政府が大幅に増額するとしている「出産育児一時金」について、厚生労働省の審議会で議論が行われ、引き上げた場合の財源を75歳以上の高齢者にも負担してもらうべきだという意見が出され、今後、検討を進めていくことになりました。
原則42万円が支給されている「出産育児一時金」をめぐって、政府は来年度から大幅に増額する方針を示していて、全世代型の社会保障の実現を目指す会議の主要なテーマの1つとなっています。
※出産一時金とは、出産費用に対して支払われる助成金になります。基本的に出産費用は各病院ごとに費用が異なっています。

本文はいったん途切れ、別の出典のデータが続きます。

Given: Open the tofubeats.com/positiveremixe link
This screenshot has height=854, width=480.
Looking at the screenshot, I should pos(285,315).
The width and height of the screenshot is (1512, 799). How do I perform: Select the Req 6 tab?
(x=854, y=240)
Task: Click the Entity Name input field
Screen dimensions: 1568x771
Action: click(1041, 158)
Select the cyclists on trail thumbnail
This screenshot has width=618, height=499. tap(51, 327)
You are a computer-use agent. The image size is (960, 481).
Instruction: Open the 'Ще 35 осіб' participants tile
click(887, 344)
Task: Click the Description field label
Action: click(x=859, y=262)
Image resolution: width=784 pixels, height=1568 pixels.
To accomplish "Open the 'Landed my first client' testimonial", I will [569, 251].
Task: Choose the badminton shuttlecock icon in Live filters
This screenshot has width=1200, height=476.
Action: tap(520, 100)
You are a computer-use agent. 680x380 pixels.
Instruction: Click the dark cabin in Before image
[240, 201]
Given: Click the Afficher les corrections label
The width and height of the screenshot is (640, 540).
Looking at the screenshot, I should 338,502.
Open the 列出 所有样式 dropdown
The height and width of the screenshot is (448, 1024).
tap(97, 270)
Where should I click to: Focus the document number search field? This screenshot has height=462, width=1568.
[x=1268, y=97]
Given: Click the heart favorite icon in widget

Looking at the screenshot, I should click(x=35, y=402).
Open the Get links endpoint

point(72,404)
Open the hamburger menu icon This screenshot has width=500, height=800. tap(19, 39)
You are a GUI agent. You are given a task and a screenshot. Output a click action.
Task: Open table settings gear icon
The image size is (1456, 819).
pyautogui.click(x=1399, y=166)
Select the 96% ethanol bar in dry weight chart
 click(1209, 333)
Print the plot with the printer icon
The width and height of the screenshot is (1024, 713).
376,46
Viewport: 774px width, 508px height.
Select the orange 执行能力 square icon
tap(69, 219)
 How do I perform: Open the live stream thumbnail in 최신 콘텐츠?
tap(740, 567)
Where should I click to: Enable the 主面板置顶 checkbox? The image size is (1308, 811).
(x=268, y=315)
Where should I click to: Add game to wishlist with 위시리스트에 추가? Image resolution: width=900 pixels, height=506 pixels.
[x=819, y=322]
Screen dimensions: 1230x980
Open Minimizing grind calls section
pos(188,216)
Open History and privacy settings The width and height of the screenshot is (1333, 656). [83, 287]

こうした中、増額する場合の新たな財源の在り方について、29日開かれた厚生労働省の社会保障審議会で議論が行われ、担当者から現在は原則、健康保険や国民健康保険など現役世代が加入する医療保険からまかなわれていることが説明されました。
これに対し委員からは「少子化対策は国全体の課題で、現役世代だけでなく高齢者も含めた全世代で負担すべきだ」という意見が多く出された一方、一部からは「年金生活者は物価高の影響を受けている。負担が増えるのは望ましくない」という懸念も出されました。
審議会は29日の議論を踏まえ、現在は一時金の財源を負担していない75歳以上の人に負担してもらうことも含めて検討を進めていくことになり、2022年中に、結論を出すことにしています。